Толстой, конечно, человек своей эпохи и своего сословия. К идеям женской эмансипации относился, скорее, насмешливо, чем нейтрально. С точки зрения современных феминисток, ужасный ретроград и мужской шовинист. Но даже если всерьез принять все эти очень узкие и какие-то бесполые суждения и заклеймить создателя «Анны Карениной» и «Крейцеровой сонаты», все равно гнев, горечь, отчаяние Толстого кажутся непонятными и чрезмерными. Уязвлено не просто отцовское чувство. Нанесено оскорбление роду. С другими может твориться всё, что угодно, даже это ужасное, безнравственное питье чая втроем, но только не с дочерью Льва Николаевича Толстого. Он никак не может успокоиться, днем и ночью переживая позорное «падение». Вновь пишет дочери: «Сейчас час ночи… лежу и думаю и более всё об одном: какое-то странное чувство позора, осквернения самого дорогого. И всё ищу, отчего такое чувство. Думаю, что оттого, что вы, обе дочери, как бы признали меня своим и себя моими, так что я особенно живо чувствую ответственность за вас — не скажу перед Богом только, а перед людьми и перед Богом. Кроме того, я так высоко привык ставить вообще женщин, и особенно вас, и особенно тебя, что это ужасное падение совсем ошеломило меня. Как бывает в несчастьях: вспоминаю и содрогаюсь и думаю: да не может быть. Что-нибудь не то. И потом опять вспоминаю, что знаю, вижу доказательства».

++++++++++

[Задание 1] Как, согласно фрагменту о Толстом, писатель относился к идеям женской эмансипации?
[Задание 2] Допишите фрагмент о Толстом и его письме дочери, начав сразу после последнего приведённого предложения.
Приведённые далее данные для работы не требуются.

[Извлечённые данные]
++++++++++

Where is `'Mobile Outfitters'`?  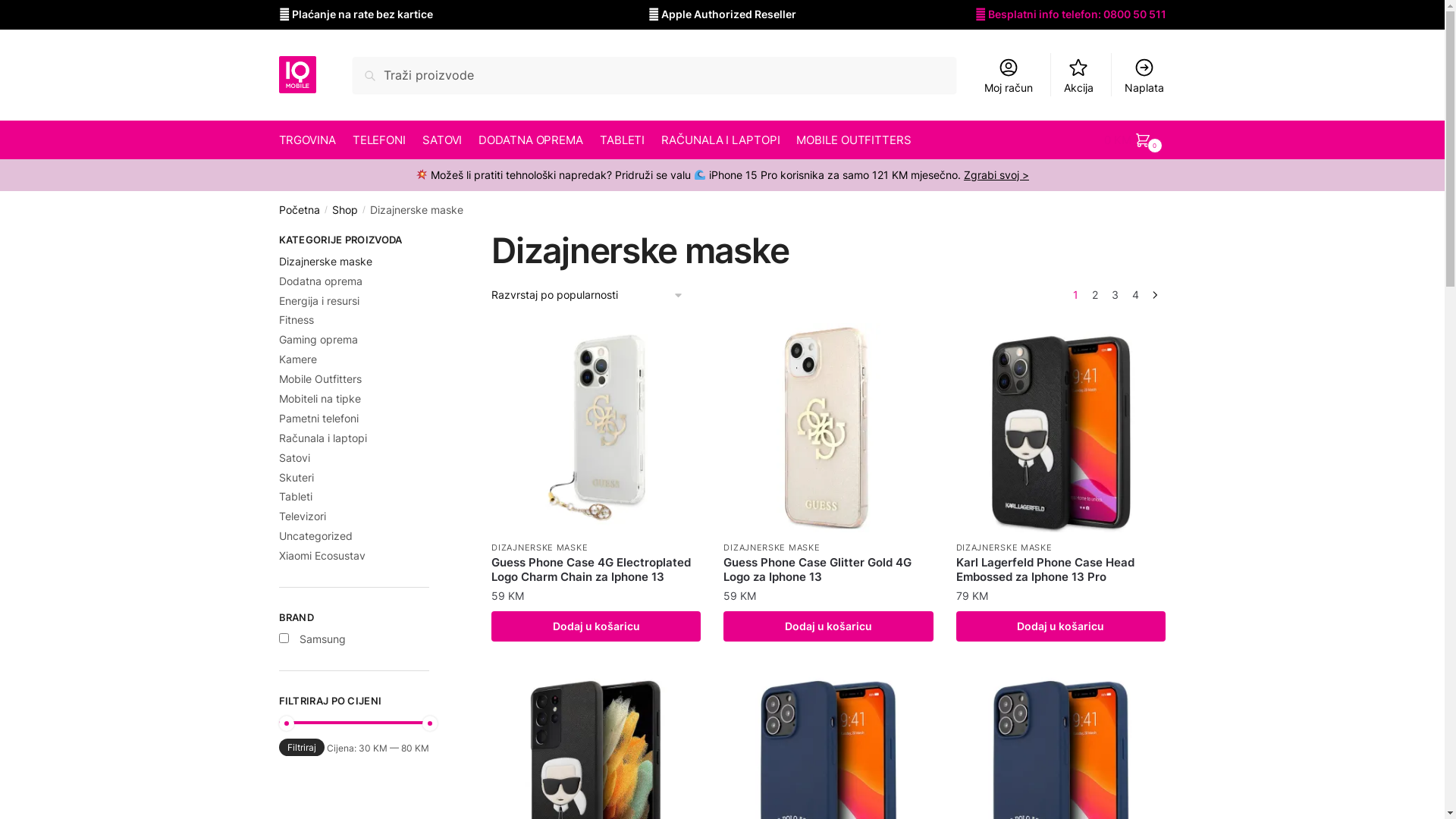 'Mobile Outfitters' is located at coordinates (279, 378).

++++++++++

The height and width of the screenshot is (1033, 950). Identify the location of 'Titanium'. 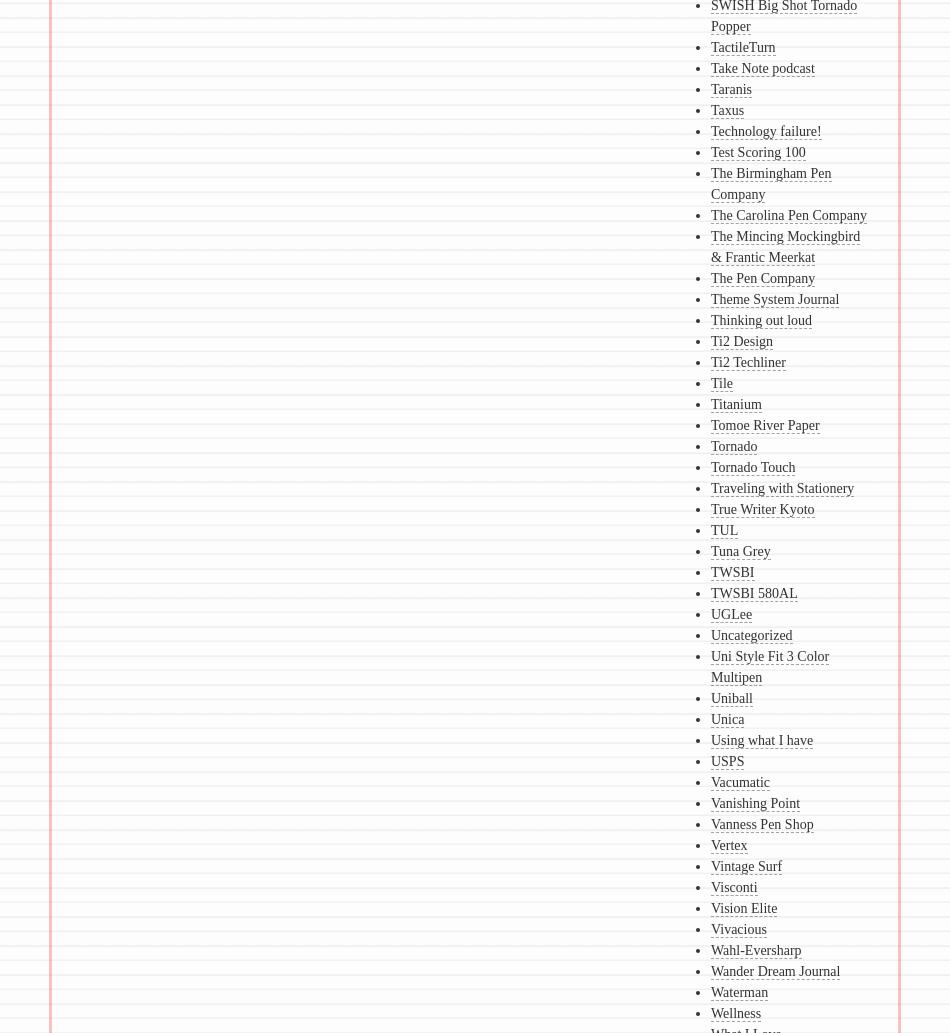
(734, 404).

++++++++++

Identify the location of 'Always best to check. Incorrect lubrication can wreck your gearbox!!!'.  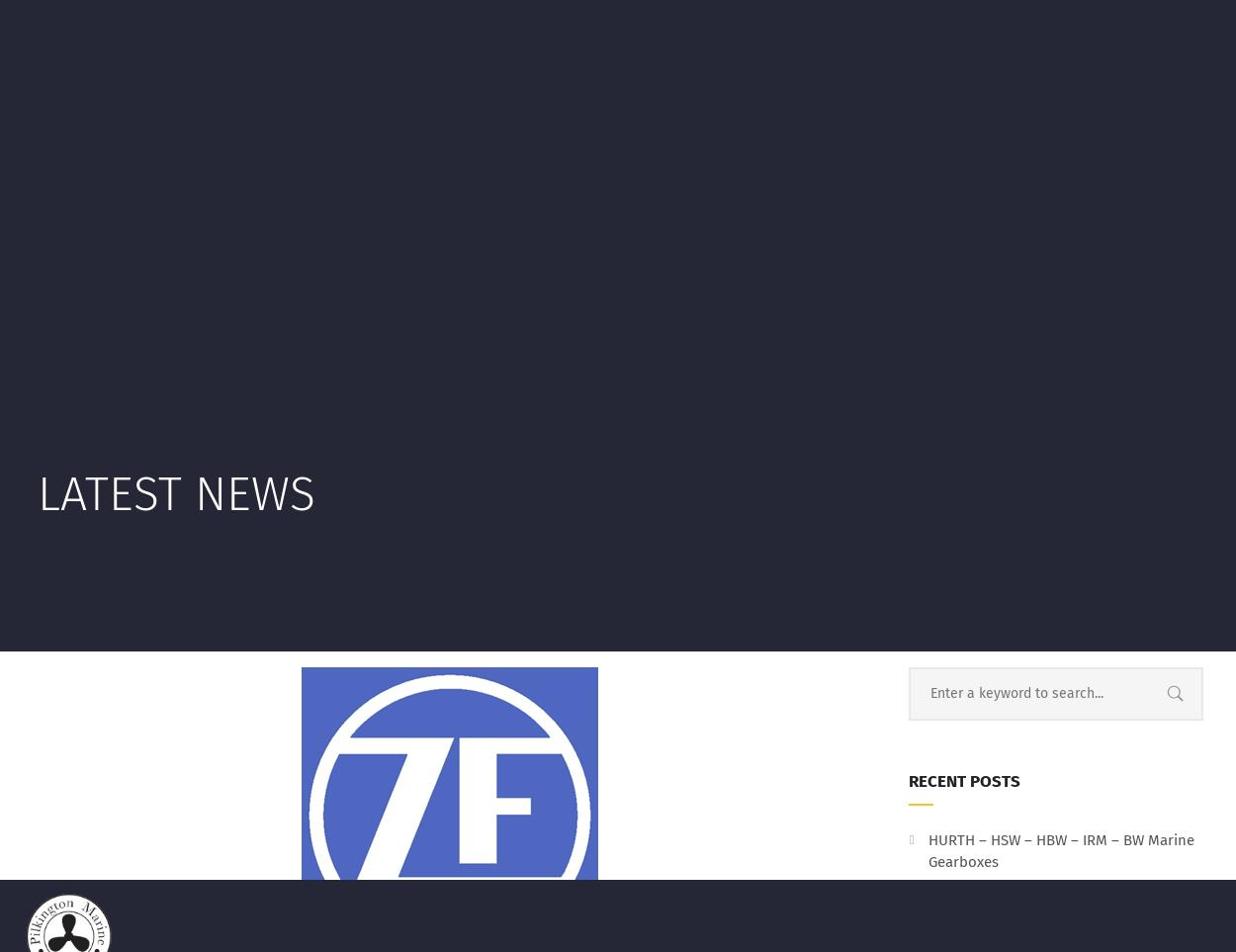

++++++++++

[Ответ 1] Скорее насмешливо, чем нейтрально.

[Ответ 2]
«Дьявол», нисколько не убоявшись советов Толстого, не дремал, все заговоры против него рушились, и неприятные сюрпризы следовали один за другим. Вдруг состоялась свадьба Марии Львовны и Николая Леонидовича (Колаши) Оболенского, крестника Толстого, сына дочери Марии Николаевны, — брак, так сказать, внутриродовой и мало кого обрадовавший. Колаша заканчивал Московский университет, был малый «приятный», и не больше, Толстой относился к нему более или менее доброжелательно, но с несомненной иронией, а Софья Андреевна с нескрываемым раздражением. О браке Маши Толстой отозвался спокойно, но с разочарованием; жалко было терять дочь, записал в июльском дневнике 1897 года: «Маша вышла замуж, и жалко ее, как жалко высоких кровей лошадь, на которой стали возить воду. Воду она не везет, а ее изорвали и сделали негодной. Что будет. Не могу себе представить. Что-то уродливое, неестественное, как из детей пирожки делать». Дочери Толстой ничего подобного не сказал, видно было, что жалеет ее и грустит, но своих мыслей не высказывал, советов не давал, отстранялся: дочери показалось, что он любит Николая и верит в него. Кажется, Мария Львовна выдает желаемое за действительное или сознательно позволяет себе обмануться мягким тоном отца. В браке он видел «падение» и совершенно не собирался это мнение менять, добавляя довольно двусмысленно в письме к дочери, что радуется тому, что ей жить будет легче, «спустив свои идеалы и на время соединив свои идеалы с своими низшими стремлениями (я разумею детей)». Грустно читать эти нетерпимые, сектантские, невольно высокомерные слова Толстого, адресованные любимой дочери.